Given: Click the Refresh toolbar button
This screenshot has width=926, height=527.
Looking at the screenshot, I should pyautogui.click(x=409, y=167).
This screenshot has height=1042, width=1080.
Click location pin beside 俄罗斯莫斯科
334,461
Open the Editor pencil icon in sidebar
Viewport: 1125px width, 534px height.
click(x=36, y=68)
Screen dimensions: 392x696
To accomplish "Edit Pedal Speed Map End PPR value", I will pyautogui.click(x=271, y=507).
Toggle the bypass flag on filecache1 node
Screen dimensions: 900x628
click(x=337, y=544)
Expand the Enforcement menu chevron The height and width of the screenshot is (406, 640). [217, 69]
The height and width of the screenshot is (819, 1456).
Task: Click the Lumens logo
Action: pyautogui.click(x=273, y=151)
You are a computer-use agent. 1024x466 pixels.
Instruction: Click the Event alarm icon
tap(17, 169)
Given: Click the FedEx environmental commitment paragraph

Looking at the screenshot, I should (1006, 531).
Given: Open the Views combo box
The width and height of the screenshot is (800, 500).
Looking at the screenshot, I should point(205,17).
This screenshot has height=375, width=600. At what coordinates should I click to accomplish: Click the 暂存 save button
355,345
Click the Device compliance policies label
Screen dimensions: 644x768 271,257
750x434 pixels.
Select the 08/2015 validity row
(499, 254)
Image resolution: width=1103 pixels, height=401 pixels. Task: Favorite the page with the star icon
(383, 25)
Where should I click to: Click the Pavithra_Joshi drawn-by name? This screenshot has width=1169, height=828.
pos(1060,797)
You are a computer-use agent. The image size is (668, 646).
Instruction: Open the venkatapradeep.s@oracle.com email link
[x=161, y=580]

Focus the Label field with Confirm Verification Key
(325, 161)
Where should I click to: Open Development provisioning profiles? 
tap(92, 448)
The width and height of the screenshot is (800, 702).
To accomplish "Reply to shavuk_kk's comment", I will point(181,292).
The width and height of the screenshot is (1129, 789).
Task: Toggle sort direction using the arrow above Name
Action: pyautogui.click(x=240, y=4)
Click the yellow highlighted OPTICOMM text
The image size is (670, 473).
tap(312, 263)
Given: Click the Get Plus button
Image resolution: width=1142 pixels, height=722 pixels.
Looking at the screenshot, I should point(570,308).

Assignment: Give the listing again exactly as it appears.

Response:
Given: Click the Refresh toolbar button
This screenshot has width=926, height=527.
Looking at the screenshot, I should pyautogui.click(x=409, y=167).
This screenshot has height=1042, width=1080.
Click location pin beside 俄罗斯莫斯科
334,461
Open the Editor pencil icon in sidebar
Viewport: 1125px width, 534px height.
click(x=36, y=68)
Screen dimensions: 392x696
To accomplish "Edit Pedal Speed Map End PPR value", I will pyautogui.click(x=271, y=507).
Toggle the bypass flag on filecache1 node
Screen dimensions: 900x628
click(x=337, y=544)
Expand the Enforcement menu chevron The height and width of the screenshot is (406, 640). [217, 69]
The height and width of the screenshot is (819, 1456).
Task: Click the Lumens logo
Action: pyautogui.click(x=273, y=151)
You are a computer-use agent. 1024x466 pixels.
Instruction: Click the Event alarm icon
tap(17, 169)
Given: Click the FedEx environmental commitment paragraph

Looking at the screenshot, I should (1006, 531).
Given: Open the Views combo box
The width and height of the screenshot is (800, 500).
Looking at the screenshot, I should point(205,17).
This screenshot has height=375, width=600. At what coordinates should I click to accomplish: Click the 暂存 save button
355,345
Click the Device compliance policies label
Screen dimensions: 644x768 271,257
750x434 pixels.
Select the 08/2015 validity row
(499, 254)
Image resolution: width=1103 pixels, height=401 pixels. Task: Favorite the page with the star icon
(383, 25)
Where should I click to: Click the Pavithra_Joshi drawn-by name? This screenshot has width=1169, height=828.
pos(1060,797)
You are a computer-use agent. The image size is (668, 646).
Instruction: Open the venkatapradeep.s@oracle.com email link
[x=161, y=580]

Focus the Label field with Confirm Verification Key
(325, 161)
Where should I click to: Open Development provisioning profiles? 
tap(92, 448)
The width and height of the screenshot is (800, 702).
To accomplish "Reply to shavuk_kk's comment", I will point(181,292).
The width and height of the screenshot is (1129, 789).
Task: Toggle sort direction using the arrow above Name
Action: pyautogui.click(x=240, y=4)
Click the yellow highlighted OPTICOMM text
The image size is (670, 473).
tap(312, 263)
Given: Click the Get Plus button
Image resolution: width=1142 pixels, height=722 pixels.
Looking at the screenshot, I should point(570,308).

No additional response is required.